DragonDrop makes moving things more convenient
At a Glance
Moving an item between two different folders or drives usually involves opening two Finder windows: one for the folder currently hosting the item, the other showing the place to which you want to move the item. (Mac OS X’s pop-up folders can help, but they still require that the destination folder, or some folder or drive enclosing it, be visible in the Finder or in the Dock.) Similarly, if you use OS X’s Mission Control or Spaces feature, or the full-screen mode of Lion (OS X 10.7), it can be a hassle to move files and content between applications and workspaces.
Back in January, I reviewed Yoink, a utility that gives you a virtual shelf for temporarily storing content. DragonDrop (Mac App Store link) is a new utility that offers similar functionality, albeit in a package that’s simpler but less intrusive.
With DragonDrop running, you simply drag an item—a file, a folder, text from a document, a photo from a webpage—onto the DragonDrop icon in the menu bar. A small shelf appears, floating above all other windows and displaying the item’s icon; the shelf follows you across workspaces and full-screen apps. Once you navigate to the destination, you just drag the item off the shelf to move it to the destination; the shelf disappears.
Alternatively, DragonDrop offers an option to automatically bring up its shelf whenever you shake the pointer while dragging content. In other words, once you start dragging an item, just jiggle the mouse—the DragonDrop shelf appears directly under the pointer, letting you quickly store the item. The shelf remains in that location until you remove the item. (You can also manually reposition the shelf.) If you prefer this approach, you can disable the DragonDrop menu to free up some menu-bar space.

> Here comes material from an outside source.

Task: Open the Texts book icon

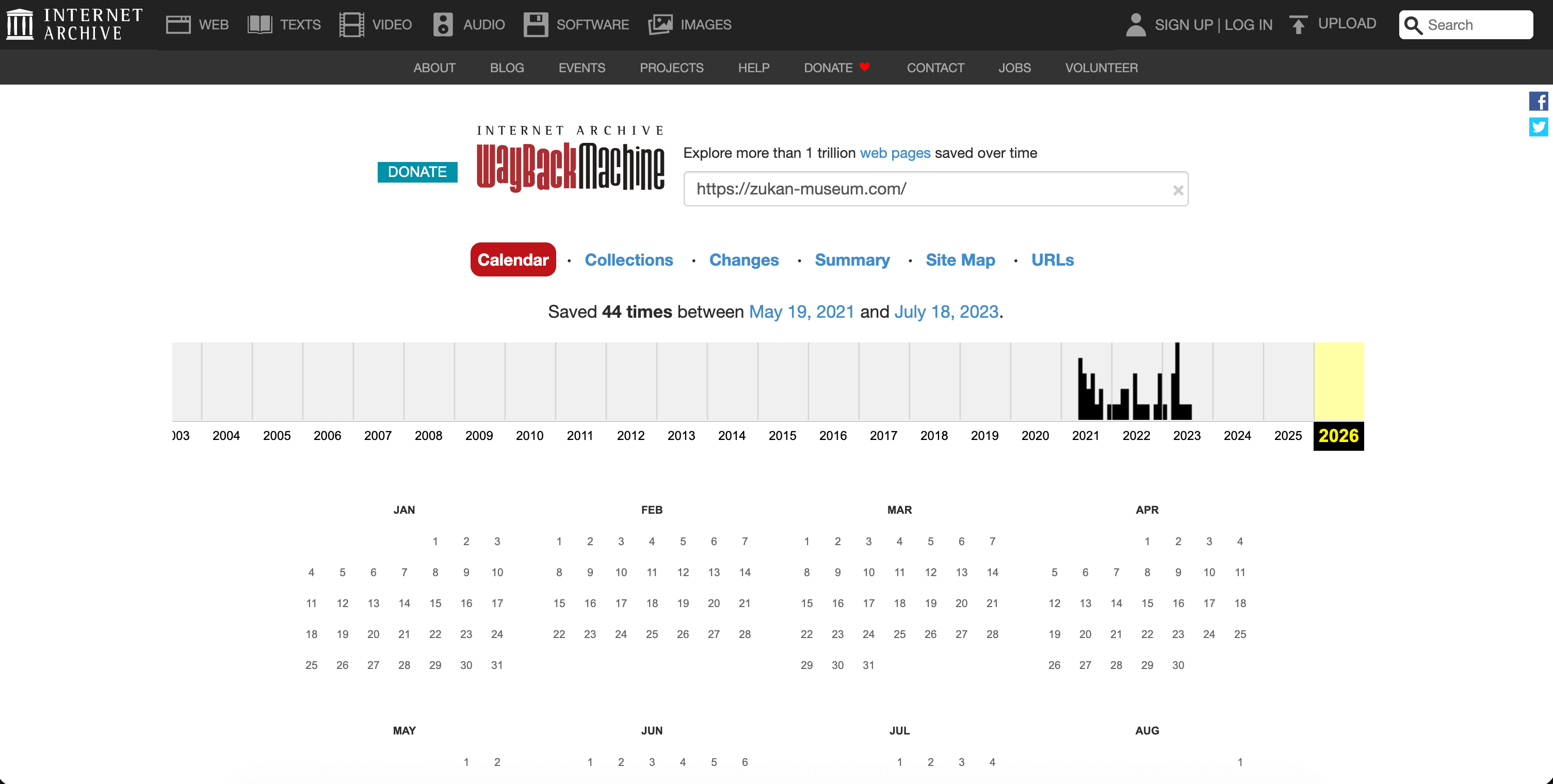Action: click(260, 25)
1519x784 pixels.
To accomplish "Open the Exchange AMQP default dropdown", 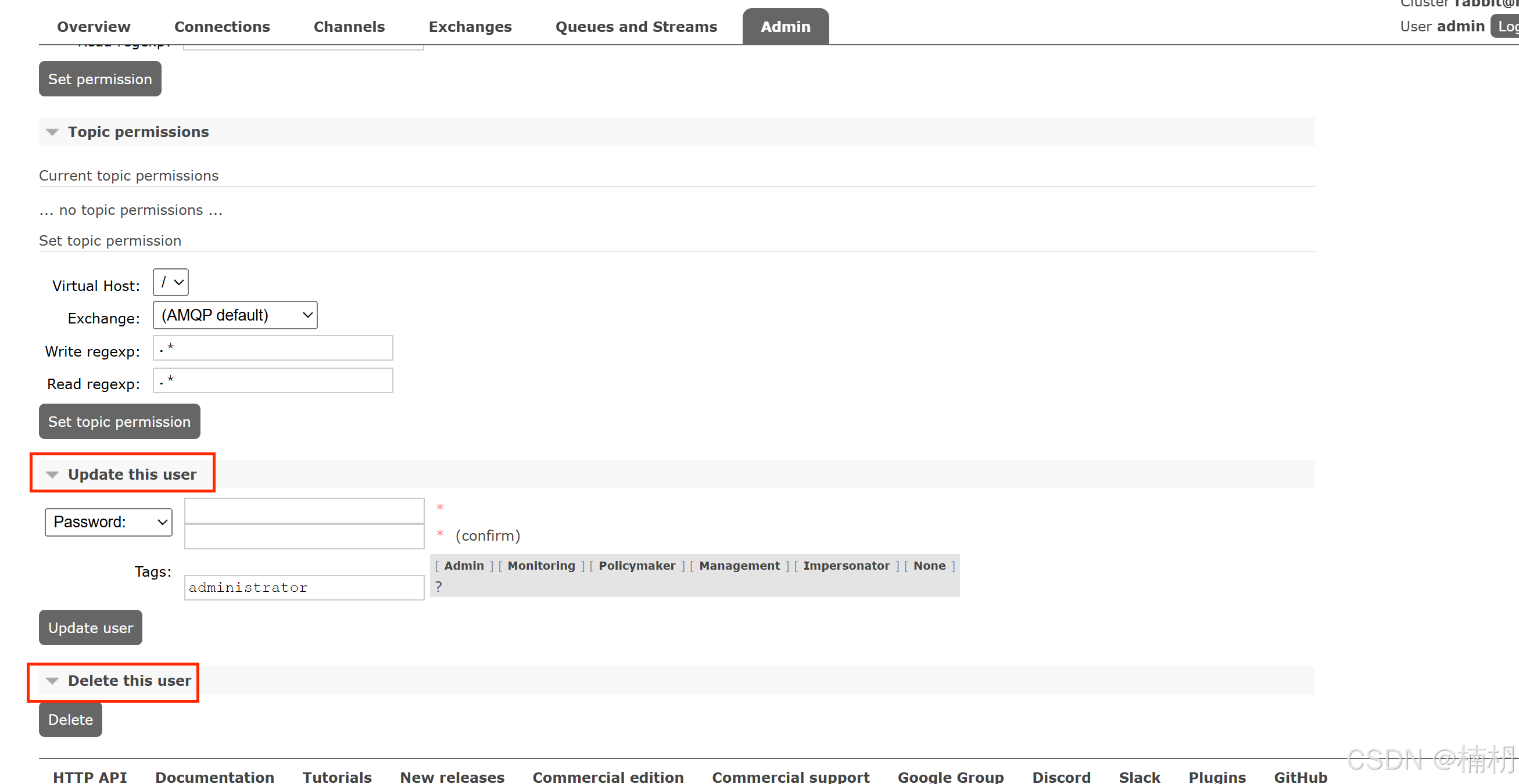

In addition to letting you move files and folders in the Finder, DragonDrop also lets you move, say, text from one document to another, or even an image from one browser tab to another. You can also drop multiple items onto the shelf, although they must be part of a single drag-and-drop action—each time you drag an item to the shelf, the shelf’s previous contents are cleared.
As with all drag-and-drop operations in the Finder, dragging an item from the shelf to a different drive copies it; holding down the Option key when dragging forces a copy, leaving the original in place; and holding down the Option and Command keys creates an alias to the original file, leaving the original in place.
Interestingly, when you drag text from a document onto DragonDrop, if you later drag that text to the Finder (rather than into another document), you don’t get a text clipping. Instead, you get a document matching the original format—a text file or an RTF file, for example.
DragonDrop’s menu also features Cut, Copy, and Paste commands. These are a bit confusing, as they don’t work the way you’d expect: If you have data on the OS X Clipboard, choosing Paste copies that data to DragonDrop’s shelf for dragging to a destination. If you’ve dragged content into DragonDrop, choosing Copy adds that content to the Clipboard for pasting elsewhere.
Unfortunately, DragonDrop doesn’t show the name of the file, folder, or other content sitting on its shelf. This is usually fine if you’re moving only a single item, but if, say, you’re using DragonDrop to move several documents, one after another, it’s easy to forget which one is currently on the shelf. I also found that DragonDrop occasionally froze when dragging content off the shelf.
Like Yoink, DragonDrop is a nifty utility that makes it more convenient to perform the common action of moving files, folders, and other content between folders, applications, and workspaces. DragonDrop doesn’t offers as many features as Yoink, but it’s simpler and a bit more elegant.